*What you will do*: Express the entries from the line with "Click zoom tool on LED 2 (RED) AMBIENT plot" up to and including the line with "Decrease quantity with" as a JSON list of strings, one string per line, leaving out blank lines.

*Records*:
-=-=-

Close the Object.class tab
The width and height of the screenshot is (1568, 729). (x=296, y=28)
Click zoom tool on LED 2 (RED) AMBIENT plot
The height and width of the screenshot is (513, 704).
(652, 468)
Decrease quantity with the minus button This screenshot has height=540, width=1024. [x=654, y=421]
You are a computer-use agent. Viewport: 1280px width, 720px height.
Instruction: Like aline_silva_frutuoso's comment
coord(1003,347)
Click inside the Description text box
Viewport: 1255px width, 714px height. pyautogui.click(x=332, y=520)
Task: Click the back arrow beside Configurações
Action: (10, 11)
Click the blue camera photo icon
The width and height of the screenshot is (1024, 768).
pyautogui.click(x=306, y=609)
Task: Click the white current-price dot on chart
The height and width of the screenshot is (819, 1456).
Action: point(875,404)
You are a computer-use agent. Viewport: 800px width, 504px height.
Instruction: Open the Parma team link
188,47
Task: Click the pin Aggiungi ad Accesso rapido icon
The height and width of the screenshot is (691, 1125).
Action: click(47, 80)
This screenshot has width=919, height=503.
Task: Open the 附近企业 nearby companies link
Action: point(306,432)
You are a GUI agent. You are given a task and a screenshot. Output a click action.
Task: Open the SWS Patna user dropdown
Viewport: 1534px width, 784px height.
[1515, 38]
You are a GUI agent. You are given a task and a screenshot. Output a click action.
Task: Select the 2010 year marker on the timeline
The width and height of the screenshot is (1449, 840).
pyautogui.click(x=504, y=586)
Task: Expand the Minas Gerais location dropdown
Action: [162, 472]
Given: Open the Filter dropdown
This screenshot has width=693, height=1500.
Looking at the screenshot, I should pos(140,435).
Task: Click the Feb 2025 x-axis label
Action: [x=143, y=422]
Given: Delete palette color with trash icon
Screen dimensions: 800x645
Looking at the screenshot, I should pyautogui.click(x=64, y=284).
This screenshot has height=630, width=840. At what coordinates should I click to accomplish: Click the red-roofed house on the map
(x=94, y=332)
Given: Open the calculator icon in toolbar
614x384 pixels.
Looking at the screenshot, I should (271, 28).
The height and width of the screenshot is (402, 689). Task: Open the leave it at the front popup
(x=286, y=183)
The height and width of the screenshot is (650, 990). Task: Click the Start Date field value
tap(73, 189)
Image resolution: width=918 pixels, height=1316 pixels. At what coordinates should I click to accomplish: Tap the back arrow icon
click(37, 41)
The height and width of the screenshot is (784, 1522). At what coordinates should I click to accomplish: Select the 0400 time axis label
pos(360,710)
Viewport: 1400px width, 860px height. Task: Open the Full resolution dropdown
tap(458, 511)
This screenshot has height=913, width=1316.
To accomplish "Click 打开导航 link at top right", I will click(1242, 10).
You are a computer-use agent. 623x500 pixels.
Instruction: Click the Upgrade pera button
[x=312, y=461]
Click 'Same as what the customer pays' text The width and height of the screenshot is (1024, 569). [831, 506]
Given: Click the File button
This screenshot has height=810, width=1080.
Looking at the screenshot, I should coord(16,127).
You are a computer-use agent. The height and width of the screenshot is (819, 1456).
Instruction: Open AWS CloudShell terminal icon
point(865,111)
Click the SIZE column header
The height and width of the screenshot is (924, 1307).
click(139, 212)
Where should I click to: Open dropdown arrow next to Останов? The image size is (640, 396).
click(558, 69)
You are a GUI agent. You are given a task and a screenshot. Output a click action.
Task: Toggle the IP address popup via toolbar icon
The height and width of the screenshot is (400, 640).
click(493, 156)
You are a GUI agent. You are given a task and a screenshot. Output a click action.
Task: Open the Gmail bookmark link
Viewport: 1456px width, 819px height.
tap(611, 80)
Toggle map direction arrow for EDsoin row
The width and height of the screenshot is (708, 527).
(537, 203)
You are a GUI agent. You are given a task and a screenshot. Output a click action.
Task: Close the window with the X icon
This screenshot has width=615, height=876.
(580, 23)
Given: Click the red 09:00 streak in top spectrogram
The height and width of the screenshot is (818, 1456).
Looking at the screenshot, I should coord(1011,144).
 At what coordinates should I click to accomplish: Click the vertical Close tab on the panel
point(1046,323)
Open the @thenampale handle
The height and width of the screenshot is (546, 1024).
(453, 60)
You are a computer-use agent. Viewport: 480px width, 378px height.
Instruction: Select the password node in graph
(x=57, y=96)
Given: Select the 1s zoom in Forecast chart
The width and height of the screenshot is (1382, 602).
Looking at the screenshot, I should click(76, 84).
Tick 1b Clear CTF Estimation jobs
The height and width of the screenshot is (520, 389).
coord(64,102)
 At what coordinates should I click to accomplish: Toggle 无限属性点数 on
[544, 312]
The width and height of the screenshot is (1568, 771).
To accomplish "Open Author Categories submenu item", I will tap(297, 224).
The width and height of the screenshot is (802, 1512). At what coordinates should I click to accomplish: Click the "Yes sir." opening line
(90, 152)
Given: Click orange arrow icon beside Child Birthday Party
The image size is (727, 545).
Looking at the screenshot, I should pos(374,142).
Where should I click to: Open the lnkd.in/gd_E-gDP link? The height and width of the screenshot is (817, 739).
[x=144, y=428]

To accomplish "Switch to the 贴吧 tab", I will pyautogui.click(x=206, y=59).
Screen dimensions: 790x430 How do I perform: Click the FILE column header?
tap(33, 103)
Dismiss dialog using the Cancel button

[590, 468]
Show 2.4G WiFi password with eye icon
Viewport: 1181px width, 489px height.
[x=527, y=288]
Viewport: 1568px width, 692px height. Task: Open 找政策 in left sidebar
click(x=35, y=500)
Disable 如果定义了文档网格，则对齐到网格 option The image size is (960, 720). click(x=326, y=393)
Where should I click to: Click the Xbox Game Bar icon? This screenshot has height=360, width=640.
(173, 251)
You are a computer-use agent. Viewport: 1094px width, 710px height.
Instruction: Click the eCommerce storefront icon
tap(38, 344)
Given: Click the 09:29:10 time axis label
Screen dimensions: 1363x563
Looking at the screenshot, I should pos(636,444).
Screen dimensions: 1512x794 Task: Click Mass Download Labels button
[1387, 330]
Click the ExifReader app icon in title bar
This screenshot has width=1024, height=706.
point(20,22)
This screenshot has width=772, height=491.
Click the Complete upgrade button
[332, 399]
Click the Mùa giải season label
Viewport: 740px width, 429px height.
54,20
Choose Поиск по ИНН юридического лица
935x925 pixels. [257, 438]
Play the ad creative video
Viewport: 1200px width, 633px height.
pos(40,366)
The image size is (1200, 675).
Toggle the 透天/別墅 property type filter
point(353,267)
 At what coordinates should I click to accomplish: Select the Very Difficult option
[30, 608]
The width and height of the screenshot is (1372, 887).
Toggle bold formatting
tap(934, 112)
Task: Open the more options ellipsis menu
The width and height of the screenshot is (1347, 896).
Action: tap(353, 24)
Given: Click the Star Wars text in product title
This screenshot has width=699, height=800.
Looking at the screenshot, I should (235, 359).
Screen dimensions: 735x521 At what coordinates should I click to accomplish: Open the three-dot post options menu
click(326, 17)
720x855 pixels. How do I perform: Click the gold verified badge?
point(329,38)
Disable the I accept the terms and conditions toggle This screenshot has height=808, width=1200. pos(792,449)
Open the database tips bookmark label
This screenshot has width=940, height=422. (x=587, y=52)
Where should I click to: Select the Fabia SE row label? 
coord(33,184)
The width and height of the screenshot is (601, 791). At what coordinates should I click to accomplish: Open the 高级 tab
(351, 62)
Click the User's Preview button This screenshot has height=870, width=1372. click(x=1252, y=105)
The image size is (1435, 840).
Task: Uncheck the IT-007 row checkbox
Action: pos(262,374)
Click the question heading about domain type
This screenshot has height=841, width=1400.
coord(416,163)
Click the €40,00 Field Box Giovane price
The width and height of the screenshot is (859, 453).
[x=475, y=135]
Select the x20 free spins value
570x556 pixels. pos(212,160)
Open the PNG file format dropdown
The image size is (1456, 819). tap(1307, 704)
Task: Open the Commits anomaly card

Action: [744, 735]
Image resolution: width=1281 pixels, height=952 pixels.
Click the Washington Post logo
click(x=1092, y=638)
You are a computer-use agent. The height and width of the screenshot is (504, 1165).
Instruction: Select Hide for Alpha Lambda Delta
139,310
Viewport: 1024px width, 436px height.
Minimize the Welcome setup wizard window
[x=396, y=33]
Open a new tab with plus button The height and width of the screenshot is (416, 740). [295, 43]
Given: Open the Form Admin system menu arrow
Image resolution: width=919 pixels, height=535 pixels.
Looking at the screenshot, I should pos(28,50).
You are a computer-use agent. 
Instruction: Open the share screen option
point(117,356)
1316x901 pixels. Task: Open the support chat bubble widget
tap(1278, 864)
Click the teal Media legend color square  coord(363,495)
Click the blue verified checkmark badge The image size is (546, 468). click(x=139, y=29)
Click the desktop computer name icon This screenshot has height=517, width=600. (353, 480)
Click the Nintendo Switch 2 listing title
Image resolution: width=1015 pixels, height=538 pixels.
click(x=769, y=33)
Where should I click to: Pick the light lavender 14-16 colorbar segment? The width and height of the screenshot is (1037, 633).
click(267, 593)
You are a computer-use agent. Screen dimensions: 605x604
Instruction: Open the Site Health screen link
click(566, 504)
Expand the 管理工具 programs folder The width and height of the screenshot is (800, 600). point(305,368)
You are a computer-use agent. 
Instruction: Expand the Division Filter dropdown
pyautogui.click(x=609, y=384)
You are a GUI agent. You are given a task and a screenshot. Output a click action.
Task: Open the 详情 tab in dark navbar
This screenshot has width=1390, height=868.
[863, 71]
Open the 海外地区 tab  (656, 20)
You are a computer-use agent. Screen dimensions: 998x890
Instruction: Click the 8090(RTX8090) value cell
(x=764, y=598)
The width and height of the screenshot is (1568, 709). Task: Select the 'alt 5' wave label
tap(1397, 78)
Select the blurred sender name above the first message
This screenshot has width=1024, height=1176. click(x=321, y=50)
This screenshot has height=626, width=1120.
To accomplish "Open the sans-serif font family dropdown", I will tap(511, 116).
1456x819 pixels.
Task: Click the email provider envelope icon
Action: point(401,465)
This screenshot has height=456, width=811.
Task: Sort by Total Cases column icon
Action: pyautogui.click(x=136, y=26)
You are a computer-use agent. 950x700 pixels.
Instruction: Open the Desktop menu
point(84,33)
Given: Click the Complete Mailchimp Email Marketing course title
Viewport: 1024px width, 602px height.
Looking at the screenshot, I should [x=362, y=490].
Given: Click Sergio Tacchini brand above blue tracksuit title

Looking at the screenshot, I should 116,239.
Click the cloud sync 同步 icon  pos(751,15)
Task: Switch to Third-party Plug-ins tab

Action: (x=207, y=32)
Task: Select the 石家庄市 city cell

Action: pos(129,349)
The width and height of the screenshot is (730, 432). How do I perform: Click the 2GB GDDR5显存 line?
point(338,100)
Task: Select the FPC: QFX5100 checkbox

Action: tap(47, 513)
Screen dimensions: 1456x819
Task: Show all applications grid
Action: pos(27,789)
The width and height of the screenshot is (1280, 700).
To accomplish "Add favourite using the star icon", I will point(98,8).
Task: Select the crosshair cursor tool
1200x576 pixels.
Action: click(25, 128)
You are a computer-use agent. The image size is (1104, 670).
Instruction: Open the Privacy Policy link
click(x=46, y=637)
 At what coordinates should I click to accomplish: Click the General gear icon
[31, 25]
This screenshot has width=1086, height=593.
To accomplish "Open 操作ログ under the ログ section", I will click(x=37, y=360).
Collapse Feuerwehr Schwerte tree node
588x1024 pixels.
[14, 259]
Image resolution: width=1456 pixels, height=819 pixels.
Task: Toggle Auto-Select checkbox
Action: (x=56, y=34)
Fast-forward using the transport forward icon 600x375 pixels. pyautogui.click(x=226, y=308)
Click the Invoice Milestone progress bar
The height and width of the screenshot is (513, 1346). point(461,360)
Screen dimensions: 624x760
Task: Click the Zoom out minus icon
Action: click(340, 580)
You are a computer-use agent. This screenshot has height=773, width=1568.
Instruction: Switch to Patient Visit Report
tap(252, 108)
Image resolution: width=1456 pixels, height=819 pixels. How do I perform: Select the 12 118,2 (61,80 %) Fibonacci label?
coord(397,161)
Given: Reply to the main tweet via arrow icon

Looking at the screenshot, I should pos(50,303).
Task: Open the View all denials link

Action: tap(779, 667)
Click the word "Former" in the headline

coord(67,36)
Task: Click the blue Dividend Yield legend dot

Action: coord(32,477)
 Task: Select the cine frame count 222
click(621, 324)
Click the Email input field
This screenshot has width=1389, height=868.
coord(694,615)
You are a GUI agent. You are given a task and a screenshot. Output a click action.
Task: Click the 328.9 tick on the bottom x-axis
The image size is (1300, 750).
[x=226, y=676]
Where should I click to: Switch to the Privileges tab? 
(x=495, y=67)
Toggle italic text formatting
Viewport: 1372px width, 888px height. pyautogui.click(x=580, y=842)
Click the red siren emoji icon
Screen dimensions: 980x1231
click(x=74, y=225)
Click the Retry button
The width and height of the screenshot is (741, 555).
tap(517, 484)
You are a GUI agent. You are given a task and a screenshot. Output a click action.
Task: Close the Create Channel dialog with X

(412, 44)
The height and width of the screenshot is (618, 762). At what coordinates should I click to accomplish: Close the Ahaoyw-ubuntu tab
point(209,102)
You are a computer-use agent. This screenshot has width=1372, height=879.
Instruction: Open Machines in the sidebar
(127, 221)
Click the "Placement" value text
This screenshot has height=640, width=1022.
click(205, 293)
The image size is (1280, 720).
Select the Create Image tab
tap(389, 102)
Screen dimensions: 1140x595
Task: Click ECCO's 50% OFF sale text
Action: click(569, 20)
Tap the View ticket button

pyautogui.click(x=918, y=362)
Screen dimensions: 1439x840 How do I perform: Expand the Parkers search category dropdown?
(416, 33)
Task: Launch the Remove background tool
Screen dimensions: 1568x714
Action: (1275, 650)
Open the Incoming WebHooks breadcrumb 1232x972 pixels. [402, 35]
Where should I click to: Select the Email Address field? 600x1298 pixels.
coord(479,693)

-=-=-

*Reply to the exercise*:
[
  "Click zoom tool on LED 2 (RED) AMBIENT plot",
  "The height and width of the screenshot is (513, 704).",
  "(652, 468)",
  "Decrease quantity with the minus button This screenshot has height=540, width=1024. [x=654, y=421]"
]